Date of this Version



Published in JOURNAL OF PLANT NUTRITION, 25(8), 1753–1772 (2002).


Plants commonly encounter deficient and=or toxic levels of mineral elements when grown in acidic soil, and arbuscular mycorrhizal fungi (AMF) have potential to overcome many of these effects. Switchgrass (Panicum virgatum L.) was grown in acidic Lily soil (Typic Hapludult) at pHCa 4 and 5 (soil : 10mM CaCl2, 1 : 1) and inoculated with Glomus (G.) clarum, G. diaphanum, G. etunicatum, G. intraradices, Gigaspora (Gi.) albida, Gi. margarita, Gi. rosea, and Acaulospora (A.) morrowiae to determine differences among mycorrhizal (AM) plants for mineral uptake per root length (RL). Shoots of AM plants grown in pHCa 4 and 5 soil had extensive mineral nutrient content (per plant) differences, and AM plants grown in pHCa 4 soil generally had higher and wider ranges of mineral contents than plants grown in pHCa 5 soil.

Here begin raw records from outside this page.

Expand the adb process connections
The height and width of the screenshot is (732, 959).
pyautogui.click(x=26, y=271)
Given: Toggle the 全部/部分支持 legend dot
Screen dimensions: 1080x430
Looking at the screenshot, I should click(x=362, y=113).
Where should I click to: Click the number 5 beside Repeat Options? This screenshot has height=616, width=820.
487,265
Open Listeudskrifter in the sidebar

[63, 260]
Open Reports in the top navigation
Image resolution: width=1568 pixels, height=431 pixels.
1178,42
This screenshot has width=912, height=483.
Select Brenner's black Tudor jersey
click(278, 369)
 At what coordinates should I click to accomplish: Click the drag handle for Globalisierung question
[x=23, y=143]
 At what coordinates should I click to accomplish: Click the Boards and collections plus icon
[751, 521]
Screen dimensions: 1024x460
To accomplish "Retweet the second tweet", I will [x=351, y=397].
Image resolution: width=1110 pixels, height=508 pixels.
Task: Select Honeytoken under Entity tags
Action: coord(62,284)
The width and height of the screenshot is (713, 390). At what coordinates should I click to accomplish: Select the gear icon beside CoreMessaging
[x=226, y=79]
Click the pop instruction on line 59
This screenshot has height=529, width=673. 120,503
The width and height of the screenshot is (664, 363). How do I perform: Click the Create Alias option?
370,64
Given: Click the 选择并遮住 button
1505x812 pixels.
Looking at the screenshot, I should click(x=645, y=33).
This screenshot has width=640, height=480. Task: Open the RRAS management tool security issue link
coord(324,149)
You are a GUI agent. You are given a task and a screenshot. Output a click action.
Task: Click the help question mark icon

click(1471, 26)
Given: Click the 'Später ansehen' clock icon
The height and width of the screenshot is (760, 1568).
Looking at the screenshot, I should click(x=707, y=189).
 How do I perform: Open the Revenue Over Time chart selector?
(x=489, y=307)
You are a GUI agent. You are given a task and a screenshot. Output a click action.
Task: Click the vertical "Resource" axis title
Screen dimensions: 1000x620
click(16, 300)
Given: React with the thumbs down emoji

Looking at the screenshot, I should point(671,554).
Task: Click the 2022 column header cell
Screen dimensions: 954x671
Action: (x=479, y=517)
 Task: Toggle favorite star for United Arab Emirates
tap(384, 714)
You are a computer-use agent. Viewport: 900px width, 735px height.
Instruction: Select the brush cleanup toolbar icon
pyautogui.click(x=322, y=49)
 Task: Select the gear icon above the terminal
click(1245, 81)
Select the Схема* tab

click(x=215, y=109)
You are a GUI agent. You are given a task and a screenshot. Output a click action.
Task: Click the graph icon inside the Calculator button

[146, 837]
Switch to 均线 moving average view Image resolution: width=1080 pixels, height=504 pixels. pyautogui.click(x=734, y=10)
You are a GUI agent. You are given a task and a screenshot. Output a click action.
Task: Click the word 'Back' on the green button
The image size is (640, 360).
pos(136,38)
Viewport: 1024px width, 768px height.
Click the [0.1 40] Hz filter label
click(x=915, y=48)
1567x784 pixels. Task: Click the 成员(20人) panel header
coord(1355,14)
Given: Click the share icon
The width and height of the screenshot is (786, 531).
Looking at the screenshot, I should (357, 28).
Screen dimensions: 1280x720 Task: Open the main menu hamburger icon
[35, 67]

Mineral uptake per RL varied extensively among AM plants. The AM plants generally enhanced uptake of phosphorus (P), nitrogen (N), sulfur (S), potassium (K), calcium (Ca), magnesium (Mg), zinc (Zn), and copper (Cu) and reduced uptake of manganese (Mn), iron (Fe), boron (B), and aluminum (Al). The G. etunicatum plants particularly had higher P, N, S, K, Mg, Zn, and Cu uptake compared to the other AM plants. Most AMF isolates used were effective in enhancing mineral uptake and reducing excess amounts of toxic elements in shoots.